FLoC: Facility Location-Based Efficient Visual Token Compression for Long Video Understanding

FLoC is a training-free, model-agnostic framework that leverages the facility location function and a lazy greedy algorithm to efficiently select a compact, diverse subset of visual tokens for long video understanding, significantly reducing computational costs while maintaining near-optimal performance across diverse benchmarks.

Janghoon Cho, Jungsoo Lee, Munawar Hayat, Kyuwoong Hwang, Fatih Porikli, Sungha Choi

Published 2026-03-06
📖 4 min read☕ Coffee break read

Imagine you are trying to explain a three-hour movie to a friend, but you only have one minute to do it.

If you try to describe every single frame, you'll run out of time before you even get to the plot. If you just pick random moments, you might miss the villain's face or the crucial clue. If you just summarize the "boring" parts, you lose the excitement.

This is exactly the problem computers face when trying to understand long videos (like security footage, lectures, or home movies).

The Problem: Too Much Data, Too Little Brainpower

Modern AI models (called Large Multimodal Models) are like super-smart detectives. They can look at a video and answer questions like, "What is the person wearing?" or "What happened in the middle?"

However, to "see" a video, the AI breaks it down into millions of tiny pieces called visual tokens.

  • The Issue: A long video generates so many tokens that the AI's "brain" (memory) gets overwhelmed. It's like trying to read a 10,000-page book in one sitting; the AI gets tired, forgets things, or simply crashes.
  • The Current Fix: Most methods try to solve this by either:
    1. Skipping pages: Randomly deleting frames (like skipping every 10th page). Risk: You might miss the plot twist.
    2. Grouping similar pages: Clustering similar scenes together. Risk: If a rare, important event happens (like a key falling on the floor), it might get lumped in with "boring background" and deleted.

The Solution: FLoC (The "Smart Librarian")

The authors propose a new method called FLoC (Facility Location-based Efficient Visual Token Compression).

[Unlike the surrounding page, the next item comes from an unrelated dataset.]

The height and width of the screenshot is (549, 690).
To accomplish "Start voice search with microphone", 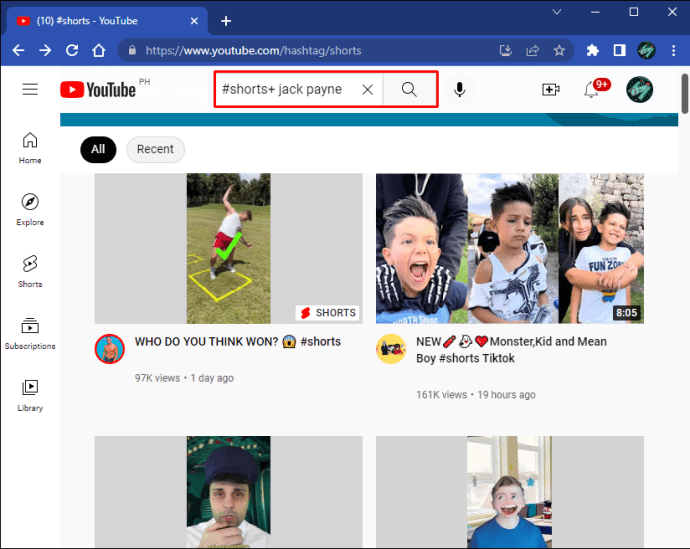I will [459, 90].
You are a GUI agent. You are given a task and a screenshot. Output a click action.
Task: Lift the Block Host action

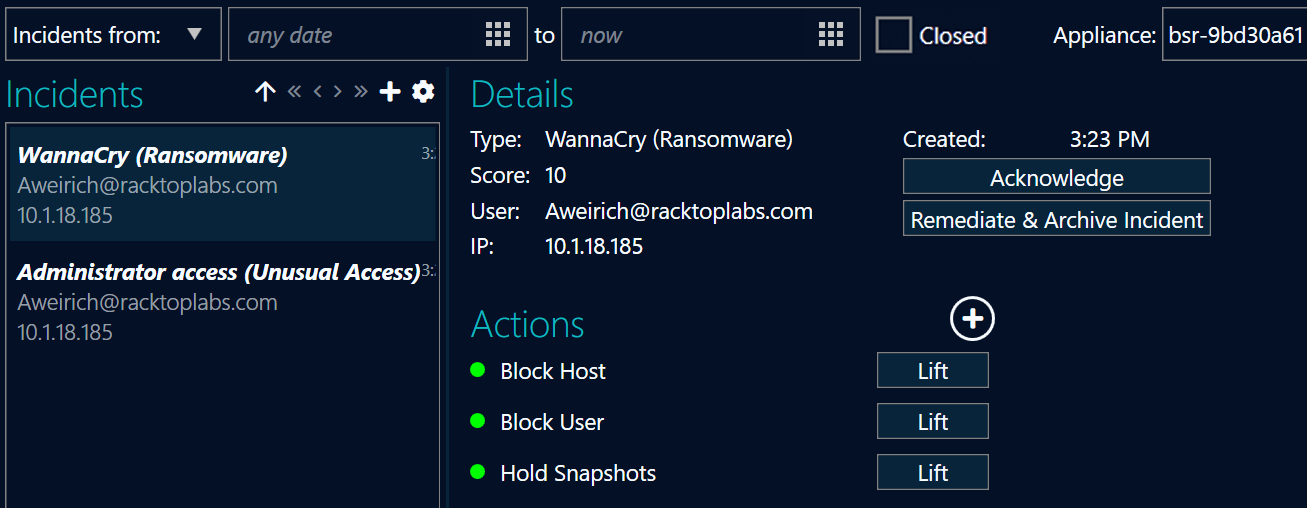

Think of the video as a massive library with thousands of books (tokens). The AI only has room to read 10 books (the budget). How do you pick the 10 books that tell the entire story?

1. The "Facility Location" Concept

Imagine you are opening a chain of coffee shops in a new city. You have a budget to open only 5 shops.

  • Goal: You want to place them so that every resident in the city is close to a shop, but you don't want two shops right next to each other (wasting money).
  • The Strategy: You don't just pick random spots. You pick spots that cover the most ground while ensuring diversity. You pick one in the north, one in the south, one in the busy downtown, one in the quiet suburbs, etc.

FLoC does this with video tokens:

  • It looks at all the visual "moments" in the video.
  • It selects a small group of moments that represent the whole video (like the coffee shops covering the city).
  • Crucially, it ensures it doesn't just pick 5 shots of the same boring wall. It picks the wall, the person walking by, the car driving past, and the rare moment the dog barks. It balances representativeness (covering the main story) with diversity (catching the rare details).

2. The "Lazy Greedy" Trick (The Speed Boost)

Usually, finding the perfect 5 coffee shop locations is a math nightmare that takes forever to calculate.

  • The Old Way: Check every possible combination of 5 shops. (Takes hours).
  • FLoC's Way (Lazy Greedy): It uses a clever shortcut. It picks the best spot first. Then, instead of recalculating everything for the second spot, it uses a "lazy" estimate to see if the next best spot is still good enough. If it is, it picks it. If not, it moves on.
  • The Result: It finds a near-perfect selection in a fraction of a second. It's like a librarian who can instantly scan a shelf and grab the 10 most important books without reading the whole library first.

Why This Matters in Real Life

Because FLoC is training-free (it doesn't need to be taught how to do this) and plug-and-play (it works with any existing AI), it's a game-changer for:

  • Security Cameras: Instead of storing terabytes of footage, the AI can instantly compress days of footage into a "highlight reel" of important events, saving massive storage space.
  • Smart Glasses: If you wear glasses that record your day, FLoC allows the AI on your phone to understand what you saw without draining your battery or needing a supercomputer in the cloud.
  • Robotics: A robot navigating a warehouse can process hours of video in real-time to find a specific item, rather than getting stuck trying to process every single pixel.

The Bottom Line

FLoC is like a master editor. Instead of randomly cutting a movie or just keeping the "average" scenes, it intelligently selects the specific frames that tell the whole story, ensuring no important detail is lost, all while doing it incredibly fast. It allows AI to finally "watch" long videos without getting a headache.